Once a group and channels have been selected, Essentials will create image thumbnails and show them in the main part of the window. By default, all images are selected. Clicking on an individual image thumbnail will select that image. Selected images will have a thin red border and be listed next to the Selection label (to the right of the Smaller button). To return to all images selected, click the “Clear” button beneath Selections label. To apply settings to an image (such as setting the color gradient, described below) click on that image, or click the Clear button to apply settings to all images.

The color gradient can be selected using the Gradient drop-down menu. Limits for the color gradient can be set using the Limits controls: the Lower and Upper fields. These fields can be automatically set to specified percentiles (e.g. 0.1%, 1%, 5%, 10% for the Lower limit) or to 2SD of the mean/median. Or a custom value can be used by typing the value into the limit field. Limits are explained in more detail here.

The Filter button (with a paint can icon) applies a gap filling filter. This can be used to fill very small gaps in your image, typically used when the scan speed for an image experiment was too fast, leaving gaps between measurements. To remove this filter, click the button again.

The Smaller and Bigger buttons will decrease/increase the size of the image thumbnails shown (this does not affect the underlying data resolution, just the preview image size).

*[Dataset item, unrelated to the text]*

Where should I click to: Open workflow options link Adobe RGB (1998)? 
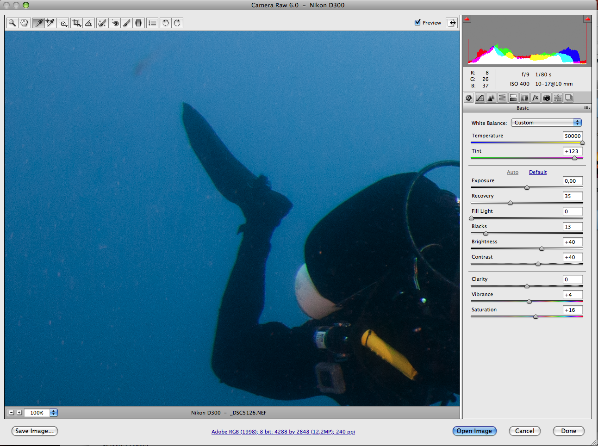[283, 432]
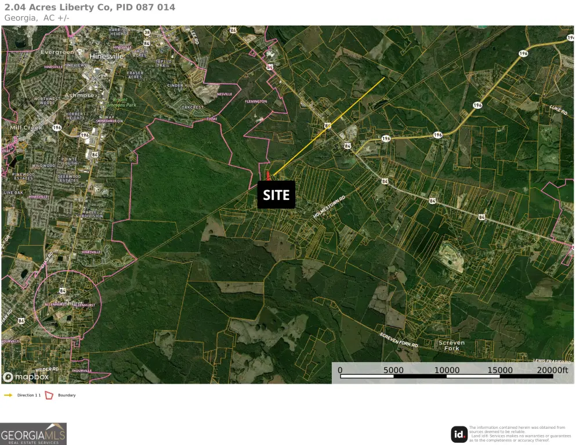Viewport: 576px width, 445px height.
Task: Click the route 38 highway shield
Action: coord(147,32)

Double-clicking on any image will show the individual image in more detail. When an image is shown in detail, clicking the < or > buttons (top left) moves between images. Selecting an image from the drop-down menu in the top left also changes the image shown. The palette button toggles whether the color scale is shown to the left of the image.

Clicking the button will return the display to all images.

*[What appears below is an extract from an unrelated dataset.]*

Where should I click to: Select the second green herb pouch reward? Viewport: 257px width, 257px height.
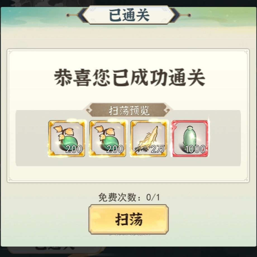pos(108,139)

Clicking the Copy button will copy all images to the clipboard.

Clicking the Export button will shown the image export options dialog (shown in Fig. 10).

A screenshot of the export images dialog

Fig. 10 A screenshot of the export images dialog

The Root Name is added to the start of each export image (e.g. “[Root name]_Na23_ppm”). The Export path is the path to the folder where the images should be saved. The folder can be set by clicking the … button at the end of the Export path field.

The exported image format can be set to PDF, TIFF, JPF or PNG. The Data format options relate to the format of the matrices created if the user selects the “Matrices used to generate images” option. Selecting this option will create a file in the Data format (Excel, CSV, or tab-separated values “TSV”). Note that selecting this option may result in a long export time as the data for each image are converted to the selected Data format.

The Overview option creates an image that contains all the image thumbnails. The Individuals option exports each image as its own image file. The Metadata option creates a file in the Data format with the image metadata (height, width etc). The Transparency option ensures blank parts of the image remain transparent in the exported images. This only works with Image formats that support transparency (e.g. PDF and PNG). The Background color option sets the background color of the exported images.

The Export! button will export the images according to the selected options in the dialog in the Export path folder. The Save as default button will save the selected options as default for each time you export images. The Open export path button will open the folder selected in the Export path option in your systems default file explorer.